Coats offers little immunity to members of the Democratic party who voted in favor of the Affordable Care Act but who express dissatisfaction with the medical device levy, which takes effect in January.
"The impacts of this tax are staggering, but should come as no surprise to those who supported the law," Coats wrote in an editorial for Politico. "Despite a recent change of heart by some, congressional Democrats voted for President Obama’s deeply flawed health care law and the harmful tax on Indiana’s medical device industry."
That’s enough for Dan Coats to support driving Democrats out of the White House and Senate.
Based on reported layoffs, manufacturing plants that should have been built in the U.S. and impending outsourcing from medtech companies, Coats warns that "President Obama and supporters of Obamacare are raiding medical device manufacturers to help pay for the health care law."
Efforts to spike the medical device tax have failed to garner much support among Democrats and a repeal bill that made it to the House floor earlier this year failed as blue members balked at the bill’s pay-for, which targeted low- and middle-income families to make up for the approximately $30 billion the tax is expected to raise over 10 years.
A handful of House Democrats said at the time that they would support a motion to spike the medical device levy that didn’t unfairly shift the burden families facing difficult circumstances.
Perhaps the mostly noteworthy Democrat who turned her back on the medical device tax was Massachusetts Senate candidate Elizabeth Warren, who wrote in an editorial for MassDevice.com that "with an appropriate offset, we can repeal the medical device tax without cutting health care coverage for millions of people or forcing Americans to fight the whole health care battle all over again."

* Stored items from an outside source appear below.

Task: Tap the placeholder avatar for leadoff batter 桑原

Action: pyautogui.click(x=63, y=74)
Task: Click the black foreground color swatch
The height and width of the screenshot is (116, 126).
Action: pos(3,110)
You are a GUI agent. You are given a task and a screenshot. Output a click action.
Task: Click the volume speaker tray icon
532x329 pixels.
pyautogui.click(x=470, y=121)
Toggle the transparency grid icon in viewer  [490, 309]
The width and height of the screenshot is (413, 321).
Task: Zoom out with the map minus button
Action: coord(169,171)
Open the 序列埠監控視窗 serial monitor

That’s too little and too late for Coats, who called Democratic support for both healthcare reform and device tax repeal a measure of dishonesty.
"The narrative of Democrats who run for federal office in Indiana and other more conservative states is well known," he wrote. "They say one thing at home but then do another thing when in Washington alongside Harry Reid and Nancy Pelosi."
"Despite a recent change of heart by some, congressional Democrats voted for President Obama’s deeply flawed health care law and the harmful tax on Indiana’s medical device industry," Coats concluded. "The good news is that Americans can help correct this damage in November by changing the leadership in the White House and the Senate."